### Teks Bacaan
++++++++

Artikel ditulis Luthfi T. Dzulfikar (Youth + Education Editor) setelah mewawancarai Nabiyla Risfa Izzati (Dosen Hukum Perburuhan dari Universitas Gadjah Mada) dan Kanti Pertiwi (Dosen dalam Kajian Organisasi di Universitas Indonesia)
(akses di sini: https://theconversation.com/pakar-menjawab-seperti-apa-potret-gaji-dan-realitas-kesejahteraan-dosen-di-indonesia-193044)

Sejumlah tulisan reportase maupun opini di atas, khususnya tulisan dari Prof. Sulis, menuai kontroversi yang tidak sedikit, yang tidak semuanya dapat dimuat di kolom Opini surat kabar ybs, sehingga mluber-lah ke jalur media sosial seperti Twitter, dengan sedikit jejaknya berikut ini:

Diawali dengan twit apresiatif dan sekaligus diseminatif dari artikel Prof. Sulis dari akun “FachrizalAfandi”


“Kebijakan seperti Permenpan RB 1/2023 tidak akan melahirkan ilmuwan kelas dunia”
Tulisan yang sungguh bernas dari Guru Besar FH UI Sulistyowati Irianto (13 April 2023)
Meski ada sedikit catatan juga di tulisan ini. Sejatinya dosen adalah buruh. Makanya di banyak negara, para dosen membentuk Serikat agar tak mudah diperalat penguasa dan ditindas pengelola kampus.

Yang lalu dikomentari seperti ini oleh “Anarkinks”


Muak banget sama sikap “holier than thou” gini yg makin bikin berserikat jd hal mustahil. (15 April 2023)

++++++++

### Soal Latihan A
Jawab pertanyaan berikut berdasarkan teks tentang kesejahteraan dosen.
(i) Siapa penulis artikel yang disebut pada baris pertama?
(ii) Peraturan apa yang disebut dalam kutipan "tidak akan melahirkan ilmuwan kelas dunia"?
(iii) Akun apa yang mengomentari twit tersebut?
### Soal Latihan B
Ubah bagian teks tentang kesejahteraan dosen dari "Tulisan yang sungguh" hingga "ditindas pengelola kampus." dengan mengganti "Serikat" menjadi "Perkumpulan".
### Soal Latihan C
Lanjutkan teks tentang kesejahteraan dosen dari titik terakhirnya.

### Data Tersedia
++++++++

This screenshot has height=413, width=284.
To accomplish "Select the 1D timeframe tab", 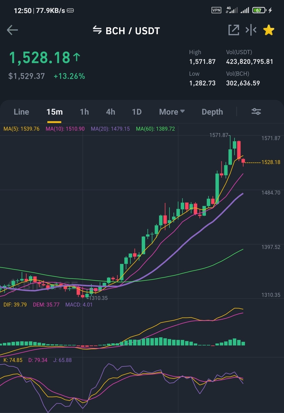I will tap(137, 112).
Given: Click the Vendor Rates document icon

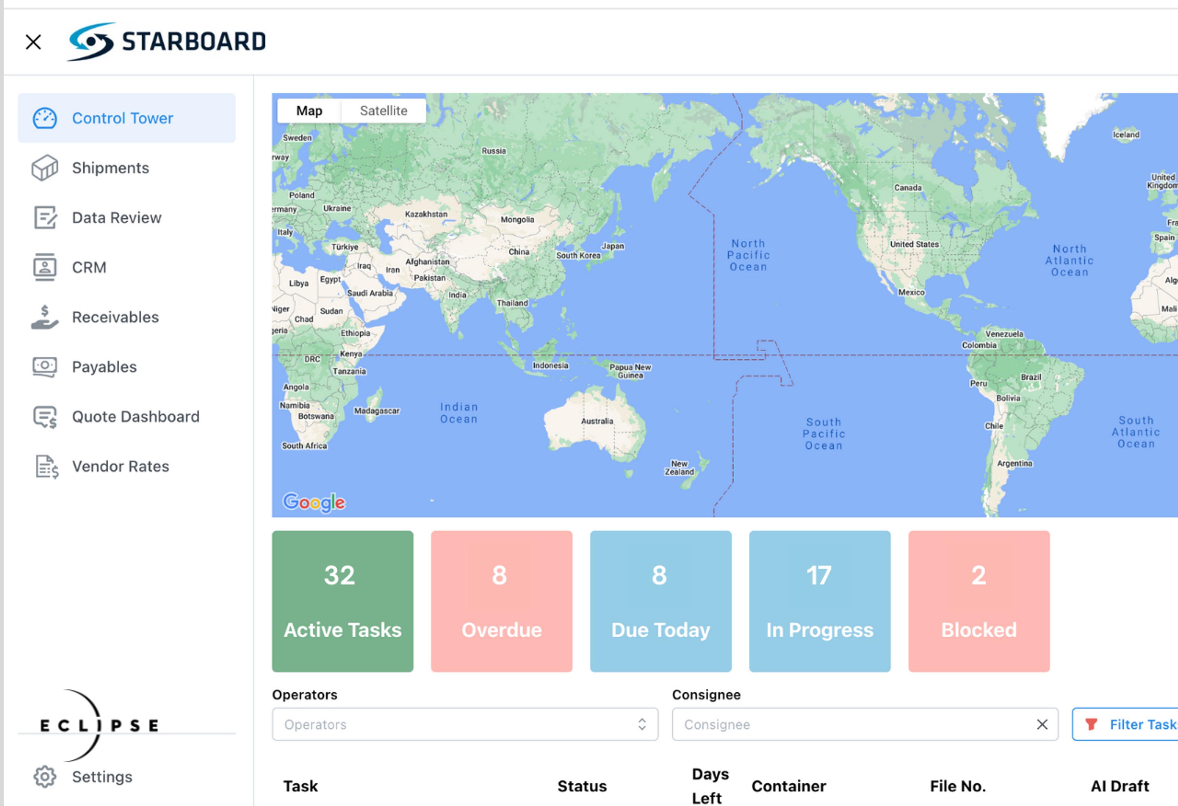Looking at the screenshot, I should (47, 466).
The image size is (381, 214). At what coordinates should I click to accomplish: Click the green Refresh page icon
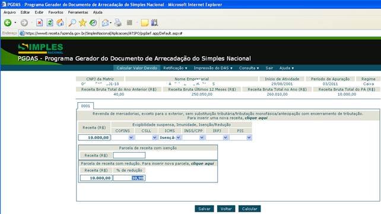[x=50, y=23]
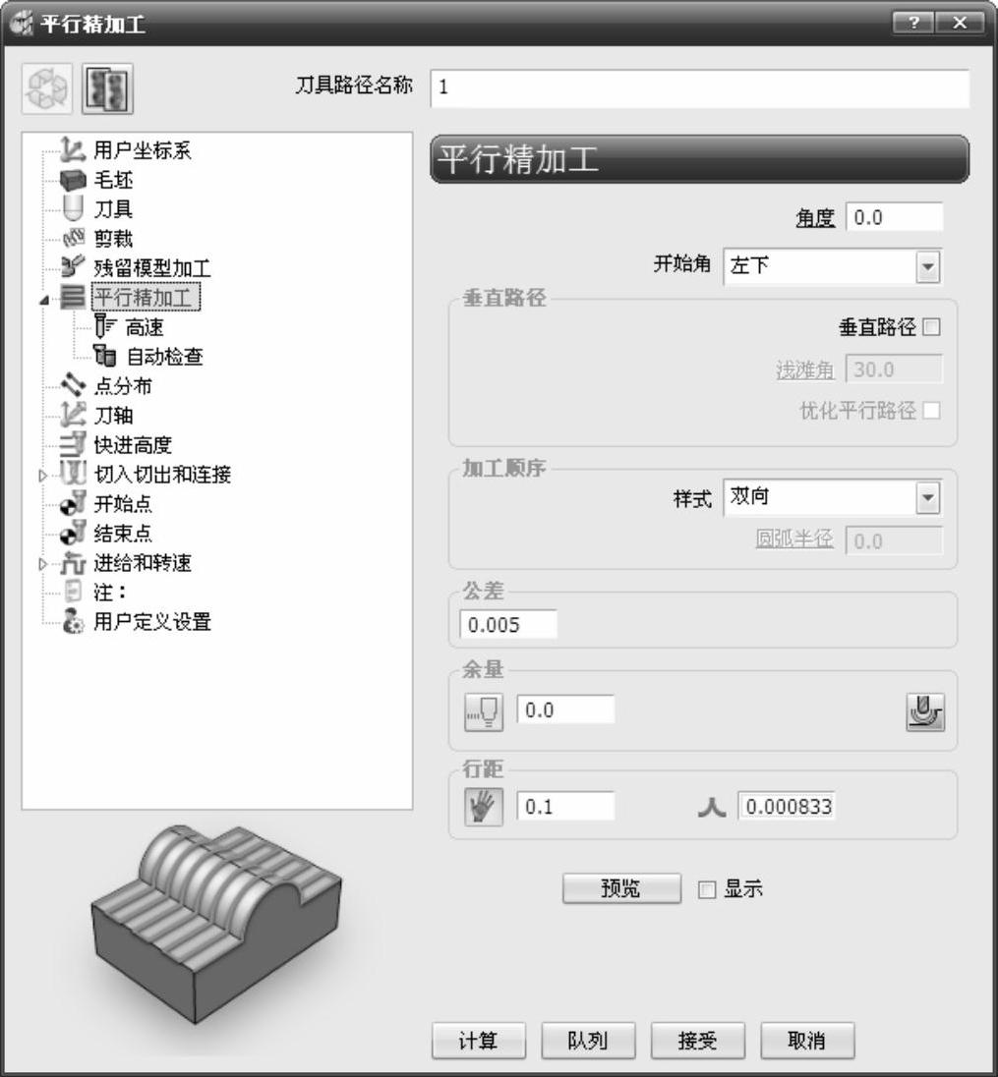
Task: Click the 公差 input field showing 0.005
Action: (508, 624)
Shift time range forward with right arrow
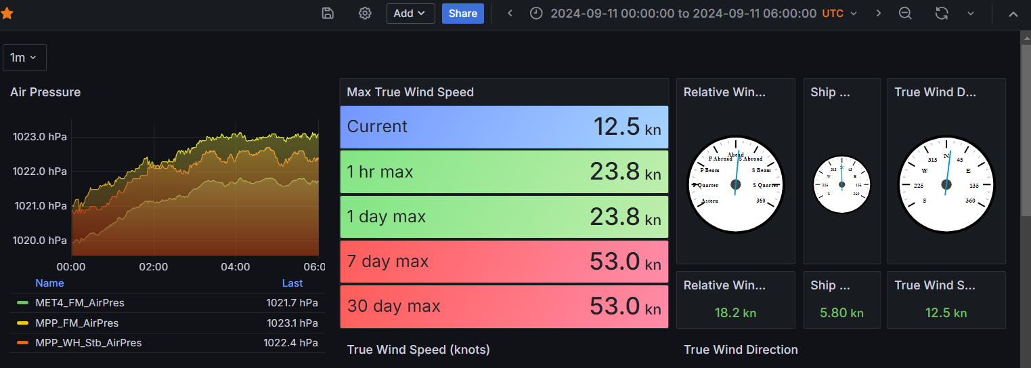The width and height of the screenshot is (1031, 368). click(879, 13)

++++++++

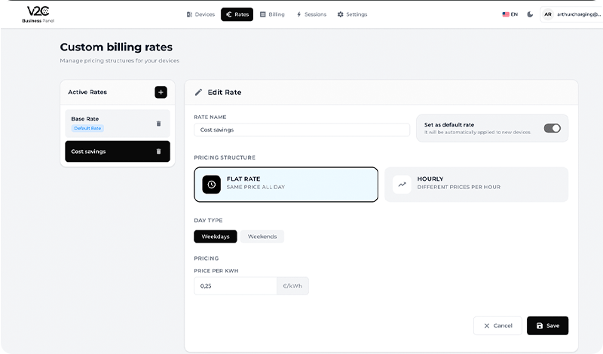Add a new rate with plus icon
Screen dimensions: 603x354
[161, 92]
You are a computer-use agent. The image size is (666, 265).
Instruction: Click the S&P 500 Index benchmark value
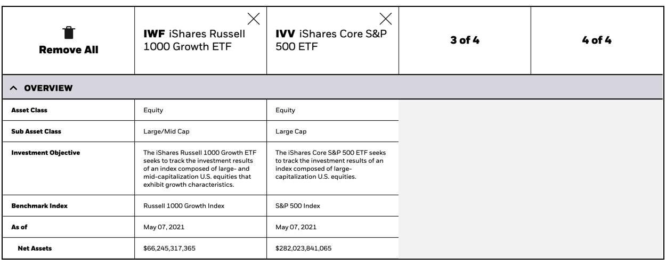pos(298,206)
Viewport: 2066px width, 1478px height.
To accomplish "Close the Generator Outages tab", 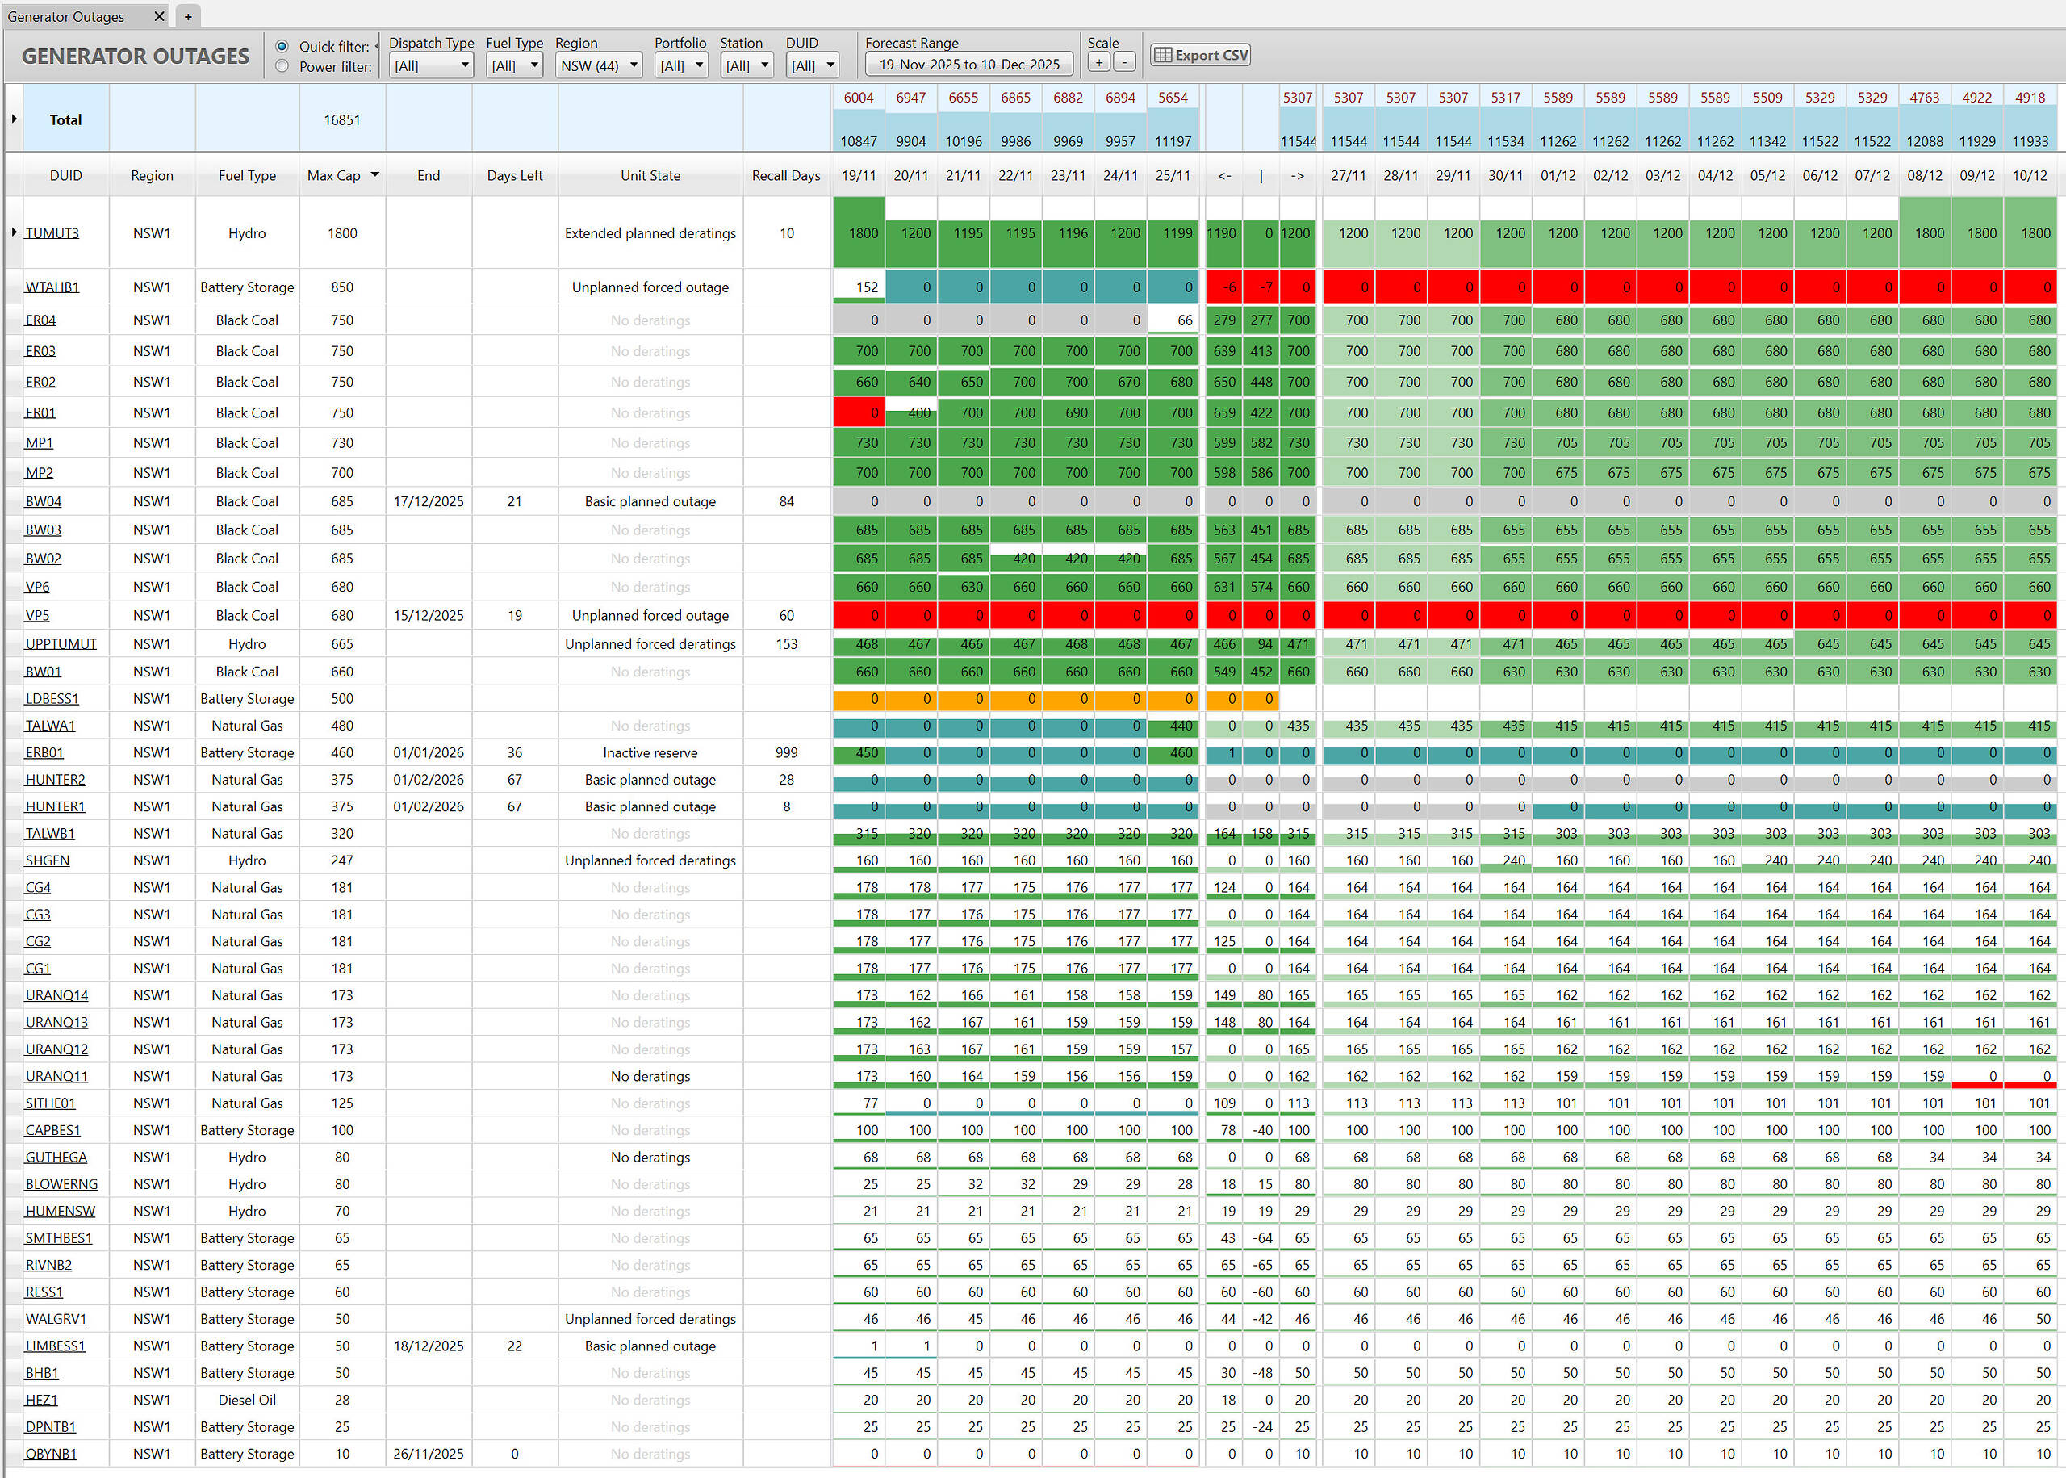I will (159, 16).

++++++++

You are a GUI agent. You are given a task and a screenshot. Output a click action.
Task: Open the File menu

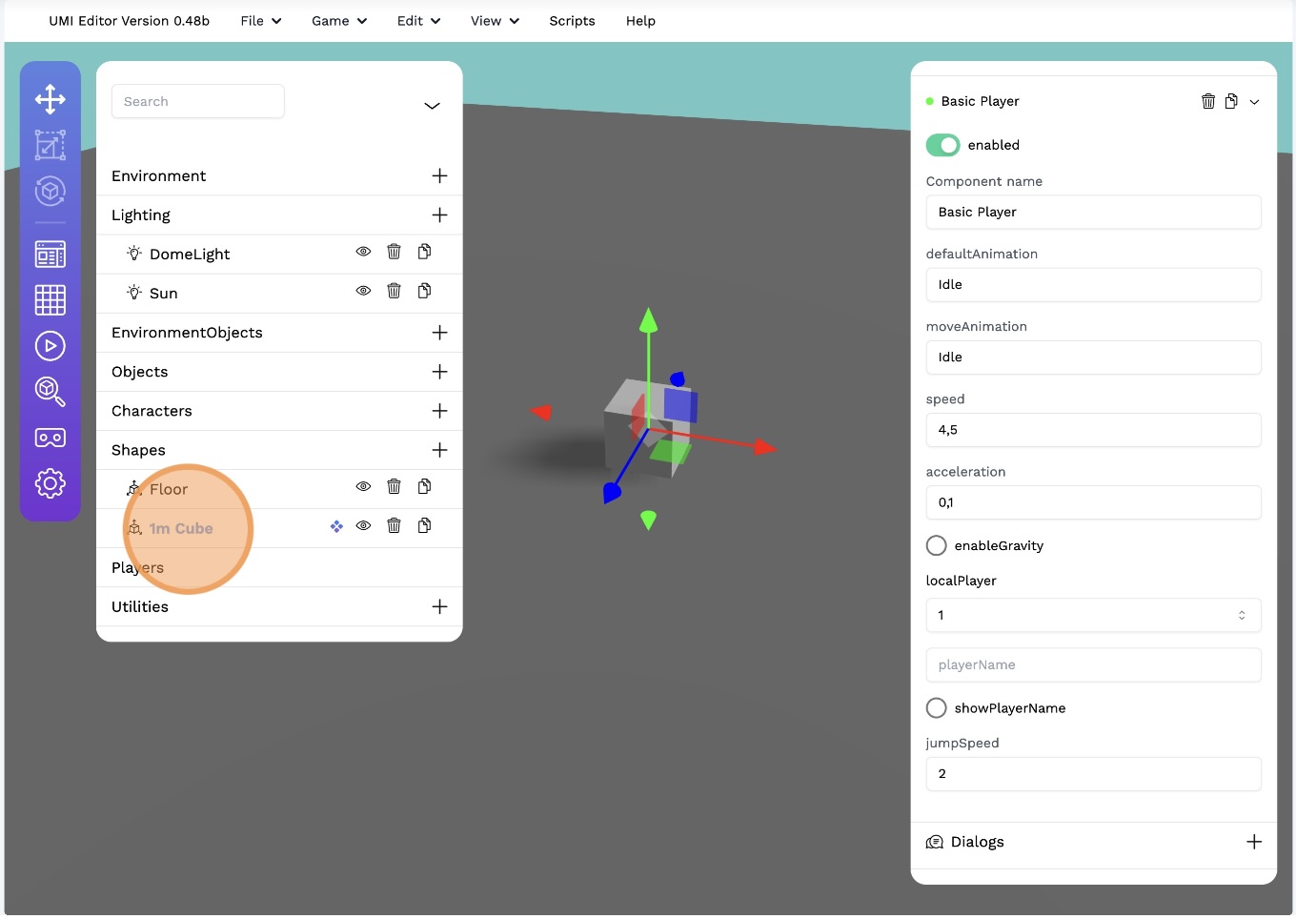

++++++++

### Jawaban Latihan A
(i) Luthfi T. Dzulfikar
(ii) Permenpan RB 1/2023
(iii) "Anarkinks"

### Jawaban Latihan B
Tulisan yang sungguh bernas dari Guru Besar FH UI Sulistyowati Irianto (13 April 2023)
Meski ada sedikit catatan juga di tulisan ini. Sejatinya dosen adalah buruh. Makanya di banyak negara, para dosen membentuk Perkumpulan agar tak mudah diperalat penguasa dan ditindas pengelola kampus.

### Jawaban Latihan C
yang kemudian ditanggapi “Metanoven” sebagai berikut:


Inti opini Sulistyowati Irianto bukan ttg ‘posisi dosen yg lebih tinggi drpd buruh’, melainkan pd situasi dosen yg terbelenggu dgn kewajiban administratif dan dan birokrasi kampus yg semakin kaku. Ini menyebabkan dosen tidak leluasa melakukan tugas utamanya: Riset.
Mungkin tdk 24 jam. Tapi dosen yg serius melakukan penelitian menghabiskan sebagian besar waktunya utk itu. Dan ketika kita dengan enteng menilai manajemen waktu dosen tersebut buruk, berarti kita gk paham seberapa besar dedikasi seorang peneliti menjalankan profesinya.
Mungkin, sikap kita menganggap profesi dosen (sbg peneliti dan pengajar) harus diperlakukan sama dengan profesi lain, menjadi salah satu faktor penyebab pengembangan riset dan inovasi di Indonesia jauh dari tertinggal dari negara-negara lain.
GII 2022 menempatkan Indonesia pada peringkat 75 paling inovatif dari 132 negara, naik dari peringkat 87 pada tahun sebelumnya. Namun di ASEAN, Indonesia masih di bawah Singapura, Malaysia, Thailand, Filipina, & Vietnam, yg jumlah dosennya lebih sedikit. https://wipo.int/edocs/pubdocs/en/wipo_pub_2000_2022/id.pdf
Fakta menarik dari tulisan @ConversationIDN tahun 2020. Dari 305 ribu dosen di Indonesia lebih dari sepertiga belum memublikasikan jurnal ilmiah, dan menduduki peringkat ke-11 di Asia Pasifik untuk jumlah hasil riset selama setahun. [theconversation.com >> Lebih dari sepertiga dosen Indonesia tidak menerbitkan riset: 3 solusi memperbaikinya, dst]
Lebih dari sepertiga dosen dan peneliti Indonesia tidak menerbitkan riset. Ini disebabkan beratnya beban mengajar dosen, buruknya evaluasi kinerja riset, dan kurangnya dosen berkompetensi doktoral.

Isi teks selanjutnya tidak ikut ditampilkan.